---------- Items
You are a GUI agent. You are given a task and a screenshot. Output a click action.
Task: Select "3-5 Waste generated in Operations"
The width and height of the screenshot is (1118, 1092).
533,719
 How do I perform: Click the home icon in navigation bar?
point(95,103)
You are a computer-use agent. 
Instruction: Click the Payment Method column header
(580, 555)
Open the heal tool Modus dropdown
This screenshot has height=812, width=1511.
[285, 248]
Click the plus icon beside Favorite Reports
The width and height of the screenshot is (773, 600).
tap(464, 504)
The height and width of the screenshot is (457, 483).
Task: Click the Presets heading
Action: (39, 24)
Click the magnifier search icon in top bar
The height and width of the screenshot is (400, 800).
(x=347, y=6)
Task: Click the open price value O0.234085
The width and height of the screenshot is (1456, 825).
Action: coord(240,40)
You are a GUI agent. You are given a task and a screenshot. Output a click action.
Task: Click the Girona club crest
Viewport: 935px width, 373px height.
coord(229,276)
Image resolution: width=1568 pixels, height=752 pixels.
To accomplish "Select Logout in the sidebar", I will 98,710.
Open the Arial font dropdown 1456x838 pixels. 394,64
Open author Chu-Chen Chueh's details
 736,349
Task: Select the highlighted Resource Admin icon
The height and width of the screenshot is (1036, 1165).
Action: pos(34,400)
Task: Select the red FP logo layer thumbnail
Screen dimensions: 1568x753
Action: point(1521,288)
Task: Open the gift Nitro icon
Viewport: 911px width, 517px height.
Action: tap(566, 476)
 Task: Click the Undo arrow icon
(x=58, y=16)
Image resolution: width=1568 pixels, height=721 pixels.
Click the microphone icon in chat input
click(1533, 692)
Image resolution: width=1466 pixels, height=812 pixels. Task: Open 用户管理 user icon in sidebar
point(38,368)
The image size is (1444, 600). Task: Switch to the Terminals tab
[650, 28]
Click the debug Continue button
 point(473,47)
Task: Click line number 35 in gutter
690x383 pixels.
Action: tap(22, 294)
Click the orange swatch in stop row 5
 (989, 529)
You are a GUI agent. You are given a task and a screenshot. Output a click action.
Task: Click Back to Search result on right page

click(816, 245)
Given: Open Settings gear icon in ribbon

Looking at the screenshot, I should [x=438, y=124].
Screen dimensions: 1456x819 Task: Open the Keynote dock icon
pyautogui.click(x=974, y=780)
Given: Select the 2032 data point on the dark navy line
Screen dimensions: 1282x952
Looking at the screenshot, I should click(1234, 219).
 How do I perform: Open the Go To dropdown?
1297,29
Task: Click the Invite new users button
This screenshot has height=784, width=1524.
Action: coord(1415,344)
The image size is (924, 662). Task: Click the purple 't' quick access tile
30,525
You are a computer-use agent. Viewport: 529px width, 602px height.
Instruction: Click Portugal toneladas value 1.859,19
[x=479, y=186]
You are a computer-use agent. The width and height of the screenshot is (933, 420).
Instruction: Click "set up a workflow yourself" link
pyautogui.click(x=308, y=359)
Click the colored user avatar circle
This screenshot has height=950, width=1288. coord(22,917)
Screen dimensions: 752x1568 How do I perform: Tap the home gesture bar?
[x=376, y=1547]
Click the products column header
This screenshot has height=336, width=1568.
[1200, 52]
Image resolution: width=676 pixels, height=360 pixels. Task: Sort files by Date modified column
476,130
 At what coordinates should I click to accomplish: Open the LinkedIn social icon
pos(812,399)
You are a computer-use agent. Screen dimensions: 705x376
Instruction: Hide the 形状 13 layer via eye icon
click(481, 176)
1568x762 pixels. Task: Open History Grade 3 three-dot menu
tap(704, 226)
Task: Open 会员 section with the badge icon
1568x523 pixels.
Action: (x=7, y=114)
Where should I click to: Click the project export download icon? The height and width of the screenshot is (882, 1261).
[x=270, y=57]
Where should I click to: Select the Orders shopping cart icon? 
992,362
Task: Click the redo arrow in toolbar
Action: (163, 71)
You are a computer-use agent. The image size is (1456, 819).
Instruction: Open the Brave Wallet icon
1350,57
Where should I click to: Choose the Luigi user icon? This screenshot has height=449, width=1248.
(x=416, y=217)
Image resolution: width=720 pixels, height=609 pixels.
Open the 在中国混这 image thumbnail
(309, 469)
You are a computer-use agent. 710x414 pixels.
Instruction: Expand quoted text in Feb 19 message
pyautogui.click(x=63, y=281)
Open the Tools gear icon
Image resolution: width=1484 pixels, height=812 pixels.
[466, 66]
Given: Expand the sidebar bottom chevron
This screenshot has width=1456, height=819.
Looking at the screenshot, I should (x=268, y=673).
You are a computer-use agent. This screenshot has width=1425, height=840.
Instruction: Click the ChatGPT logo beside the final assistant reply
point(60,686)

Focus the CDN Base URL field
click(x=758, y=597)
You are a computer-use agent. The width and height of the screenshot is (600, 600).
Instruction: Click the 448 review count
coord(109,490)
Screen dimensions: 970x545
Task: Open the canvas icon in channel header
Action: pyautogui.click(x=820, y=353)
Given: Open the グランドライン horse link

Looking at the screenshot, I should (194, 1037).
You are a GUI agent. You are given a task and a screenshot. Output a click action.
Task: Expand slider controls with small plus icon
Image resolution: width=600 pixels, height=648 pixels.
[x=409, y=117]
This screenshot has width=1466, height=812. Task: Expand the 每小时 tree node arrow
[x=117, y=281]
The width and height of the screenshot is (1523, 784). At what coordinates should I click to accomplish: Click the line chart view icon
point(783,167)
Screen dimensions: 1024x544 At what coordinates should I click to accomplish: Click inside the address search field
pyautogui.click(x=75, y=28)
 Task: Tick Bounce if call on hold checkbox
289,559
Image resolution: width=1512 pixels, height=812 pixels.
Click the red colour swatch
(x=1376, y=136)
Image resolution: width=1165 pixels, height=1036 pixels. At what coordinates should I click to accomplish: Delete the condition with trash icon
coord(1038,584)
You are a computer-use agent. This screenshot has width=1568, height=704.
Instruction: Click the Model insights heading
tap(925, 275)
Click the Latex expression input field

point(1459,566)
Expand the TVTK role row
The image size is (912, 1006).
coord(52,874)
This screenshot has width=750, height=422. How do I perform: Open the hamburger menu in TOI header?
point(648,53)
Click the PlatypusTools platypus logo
--------------------
● Goal
Rename "Viewport" to "Window" everywhere it occurs in the lines above. Keep everything else unchanged.

● Written reply
You are a GUI agent. You are given a task and a screenshot. Output a click action.
Task: Select "3-5 Waste generated in Operations"
The width and height of the screenshot is (1118, 1092).
533,719
 How do I perform: Click the home icon in navigation bar?
point(95,103)
You are a computer-use agent. 
Instruction: Click the Payment Method column header
(580, 555)
Open the heal tool Modus dropdown
This screenshot has height=812, width=1511.
[285, 248]
Click the plus icon beside Favorite Reports
The width and height of the screenshot is (773, 600).
tap(464, 504)
The height and width of the screenshot is (457, 483).
Task: Click the Presets heading
Action: (39, 24)
Click the magnifier search icon in top bar
The height and width of the screenshot is (400, 800).
(x=347, y=6)
Task: Click the open price value O0.234085
The width and height of the screenshot is (1456, 825).
Action: coord(240,40)
You are a GUI agent. You are given a task and a screenshot. Output a click action.
Task: Click the Girona club crest
Window: 935px width, 373px height.
coord(229,276)
Image resolution: width=1568 pixels, height=752 pixels.
To accomplish "Select Logout in the sidebar", I will 98,710.
Open the Arial font dropdown 1456x838 pixels. 394,64
Open author Chu-Chen Chueh's details
 736,349
Task: Select the highlighted Resource Admin icon
The height and width of the screenshot is (1036, 1165).
Action: pos(34,400)
Task: Select the red FP logo layer thumbnail
Screen dimensions: 1568x753
Action: point(1521,288)
Task: Open the gift Nitro icon
Window: 911px width, 517px height.
Action: tap(566, 476)
 Task: Click the Undo arrow icon
(x=58, y=16)
Image resolution: width=1568 pixels, height=721 pixels.
Click the microphone icon in chat input
click(1533, 692)
Image resolution: width=1466 pixels, height=812 pixels. Task: Open 用户管理 user icon in sidebar
point(38,368)
The image size is (1444, 600). Task: Switch to the Terminals tab
[650, 28]
Click the debug Continue button
 point(473,47)
Task: Click line number 35 in gutter
690x383 pixels.
Action: tap(22, 294)
Click the orange swatch in stop row 5
 (989, 529)
You are a GUI agent. You are given a task and a screenshot. Output a click action.
Task: Click Back to Search result on right page

click(816, 245)
Given: Open Settings gear icon in ribbon

Looking at the screenshot, I should [x=438, y=124].
Screen dimensions: 1456x819 Task: Open the Keynote dock icon
pyautogui.click(x=974, y=780)
Given: Select the 2032 data point on the dark navy line
Screen dimensions: 1282x952
Looking at the screenshot, I should click(1234, 219).
 How do I perform: Open the Go To dropdown?
1297,29
Task: Click the Invite new users button
This screenshot has height=784, width=1524.
Action: coord(1415,344)
The image size is (924, 662). Task: Click the purple 't' quick access tile
30,525
You are a computer-use agent. Window: 529px width, 602px height.
Instruction: Click Portugal toneladas value 1.859,19
[x=479, y=186]
You are a computer-use agent. The width and height of the screenshot is (933, 420).
Instruction: Click "set up a workflow yourself" link
pyautogui.click(x=308, y=359)
Click the colored user avatar circle
This screenshot has height=950, width=1288. coord(22,917)
Screen dimensions: 752x1568 How do I perform: Tap the home gesture bar?
[x=376, y=1547]
Click the products column header
This screenshot has height=336, width=1568.
[1200, 52]
Image resolution: width=676 pixels, height=360 pixels. Task: Sort files by Date modified column
476,130
 At what coordinates should I click to accomplish: Open the LinkedIn social icon
pos(812,399)
You are a computer-use agent. Screen dimensions: 705x376
Instruction: Hide the 形状 13 layer via eye icon
click(481, 176)
1568x762 pixels. Task: Open History Grade 3 three-dot menu
tap(704, 226)
Task: Open 会员 section with the badge icon
1568x523 pixels.
Action: (x=7, y=114)
Where should I click to: Click the project export download icon? The height and width of the screenshot is (882, 1261).
[x=270, y=57]
Where should I click to: Select the Orders shopping cart icon? 
992,362
Task: Click the redo arrow in toolbar
Action: (163, 71)
You are a computer-use agent. The image size is (1456, 819).
Instruction: Open the Brave Wallet icon
1350,57
Where should I click to: Choose the Luigi user icon? This screenshot has height=449, width=1248.
(x=416, y=217)
Image resolution: width=720 pixels, height=609 pixels.
Open the 在中国混这 image thumbnail
(309, 469)
You are a computer-use agent. 710x414 pixels.
Instruction: Expand quoted text in Feb 19 message
pyautogui.click(x=63, y=281)
Open the Tools gear icon
Image resolution: width=1484 pixels, height=812 pixels.
[466, 66]
Given: Expand the sidebar bottom chevron
This screenshot has width=1456, height=819.
Looking at the screenshot, I should (x=268, y=673).
You are a computer-use agent. This screenshot has width=1425, height=840.
Instruction: Click the ChatGPT logo beside the final assistant reply
point(60,686)

Focus the CDN Base URL field
click(x=758, y=597)
You are a computer-use agent. The width and height of the screenshot is (600, 600).
Instruction: Click the 448 review count
coord(109,490)
Screen dimensions: 970x545
Task: Open the canvas icon in channel header
Action: pyautogui.click(x=820, y=353)
Given: Open the グランドライン horse link

Looking at the screenshot, I should (194, 1037).
You are a GUI agent. You are given a task and a screenshot. Output a click action.
Task: Expand slider controls with small plus icon
Image resolution: width=600 pixels, height=648 pixels.
[x=409, y=117]
This screenshot has width=1466, height=812. Task: Expand the 每小时 tree node arrow
[x=117, y=281]
The width and height of the screenshot is (1523, 784). At what coordinates should I click to accomplish: Click the line chart view icon
point(783,167)
Screen dimensions: 1024x544 At what coordinates should I click to accomplish: Click inside the address search field
pyautogui.click(x=75, y=28)
 Task: Tick Bounce if call on hold checkbox
289,559
Image resolution: width=1512 pixels, height=812 pixels.
Click the red colour swatch
(x=1376, y=136)
Image resolution: width=1165 pixels, height=1036 pixels. At what coordinates should I click to accomplish: Delete the condition with trash icon
coord(1038,584)
You are a computer-use agent. This screenshot has width=1568, height=704.
Instruction: Click the Model insights heading
tap(925, 275)
Click the Latex expression input field

point(1459,566)
Expand the TVTK role row
The image size is (912, 1006).
coord(52,874)
This screenshot has width=750, height=422. How do I perform: Open the hamburger menu in TOI header?
point(648,53)
Click the PlatypusTools platypus logo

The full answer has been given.